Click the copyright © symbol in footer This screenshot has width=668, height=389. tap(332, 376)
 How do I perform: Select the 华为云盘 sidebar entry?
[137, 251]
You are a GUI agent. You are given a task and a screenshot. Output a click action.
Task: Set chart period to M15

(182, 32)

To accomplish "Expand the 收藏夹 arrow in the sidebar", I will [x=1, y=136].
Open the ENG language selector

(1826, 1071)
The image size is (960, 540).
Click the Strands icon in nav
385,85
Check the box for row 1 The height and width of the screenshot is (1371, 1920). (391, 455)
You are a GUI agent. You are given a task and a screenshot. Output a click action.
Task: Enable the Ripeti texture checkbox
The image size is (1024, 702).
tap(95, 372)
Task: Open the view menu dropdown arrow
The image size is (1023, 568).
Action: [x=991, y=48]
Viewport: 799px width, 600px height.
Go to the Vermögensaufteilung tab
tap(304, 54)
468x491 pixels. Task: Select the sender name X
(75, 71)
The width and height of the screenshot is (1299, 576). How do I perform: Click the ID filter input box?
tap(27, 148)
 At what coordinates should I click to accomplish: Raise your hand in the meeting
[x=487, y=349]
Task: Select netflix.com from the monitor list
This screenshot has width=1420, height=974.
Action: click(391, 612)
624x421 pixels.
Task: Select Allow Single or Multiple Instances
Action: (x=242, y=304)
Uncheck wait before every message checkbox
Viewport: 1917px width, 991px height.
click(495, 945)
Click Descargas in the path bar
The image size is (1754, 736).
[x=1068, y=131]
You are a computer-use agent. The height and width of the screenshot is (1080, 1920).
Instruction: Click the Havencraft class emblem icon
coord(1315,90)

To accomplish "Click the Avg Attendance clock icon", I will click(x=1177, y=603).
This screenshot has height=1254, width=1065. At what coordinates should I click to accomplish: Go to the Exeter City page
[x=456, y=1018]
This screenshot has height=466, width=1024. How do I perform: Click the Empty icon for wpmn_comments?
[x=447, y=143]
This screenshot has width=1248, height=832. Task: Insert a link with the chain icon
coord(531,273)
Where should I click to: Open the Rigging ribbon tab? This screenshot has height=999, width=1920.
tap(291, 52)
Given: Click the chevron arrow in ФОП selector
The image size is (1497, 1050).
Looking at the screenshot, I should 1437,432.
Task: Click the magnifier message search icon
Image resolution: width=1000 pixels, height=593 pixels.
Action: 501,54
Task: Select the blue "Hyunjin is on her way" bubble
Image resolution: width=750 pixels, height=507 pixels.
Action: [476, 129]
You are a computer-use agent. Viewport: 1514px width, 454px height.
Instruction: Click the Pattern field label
____
* Set exercise *
Copy all of the rows above, substituting "screen agent" for every occurrence of "GUI agent" and changing nothing else.

* Task answer *
Click the copyright © symbol in footer This screenshot has width=668, height=389. tap(332, 376)
 How do I perform: Select the 华为云盘 sidebar entry?
[137, 251]
You are a screen agent. You are given a task and a screenshot. Output a click action.
Task: Set chart period to M15

(182, 32)

To accomplish "Expand the 收藏夹 arrow in the sidebar", I will [x=1, y=136].
Open the ENG language selector

(1826, 1071)
The image size is (960, 540).
Click the Strands icon in nav
385,85
Check the box for row 1 The height and width of the screenshot is (1371, 1920). (391, 455)
You are a screen agent. You are given a task and a screenshot. Output a click action.
Task: Enable the Ripeti texture checkbox
The image size is (1024, 702).
tap(95, 372)
Task: Open the view menu dropdown arrow
The image size is (1023, 568).
Action: [x=991, y=48]
Viewport: 799px width, 600px height.
Go to the Vermögensaufteilung tab
tap(304, 54)
468x491 pixels. Task: Select the sender name X
(75, 71)
The width and height of the screenshot is (1299, 576). How do I perform: Click the ID filter input box?
tap(27, 148)
 At what coordinates should I click to accomplish: Raise your hand in the meeting
[x=487, y=349]
Task: Select netflix.com from the monitor list
This screenshot has width=1420, height=974.
Action: click(391, 612)
624x421 pixels.
Task: Select Allow Single or Multiple Instances
Action: (x=242, y=304)
Uncheck wait before every message checkbox
Viewport: 1917px width, 991px height.
click(495, 945)
Click Descargas in the path bar
The image size is (1754, 736).
[x=1068, y=131]
You are a computer-use agent. The height and width of the screenshot is (1080, 1920).
Instruction: Click the Havencraft class emblem icon
coord(1315,90)

To accomplish "Click the Avg Attendance clock icon", I will click(x=1177, y=603).
This screenshot has height=1254, width=1065. At what coordinates should I click to accomplish: Go to the Exeter City page
[x=456, y=1018]
This screenshot has height=466, width=1024. How do I perform: Click the Empty icon for wpmn_comments?
[x=447, y=143]
This screenshot has width=1248, height=832. Task: Insert a link with the chain icon
coord(531,273)
Where should I click to: Open the Rigging ribbon tab? This screenshot has height=999, width=1920.
tap(291, 52)
Given: Click the chevron arrow in ФОП selector
The image size is (1497, 1050).
Looking at the screenshot, I should 1437,432.
Task: Click the magnifier message search icon
Image resolution: width=1000 pixels, height=593 pixels.
Action: 501,54
Task: Select the blue "Hyunjin is on her way" bubble
Image resolution: width=750 pixels, height=507 pixels.
Action: [476, 129]
You are a computer-use agent. Viewport: 1514px width, 454px height.
Instruction: Click the Pattern field label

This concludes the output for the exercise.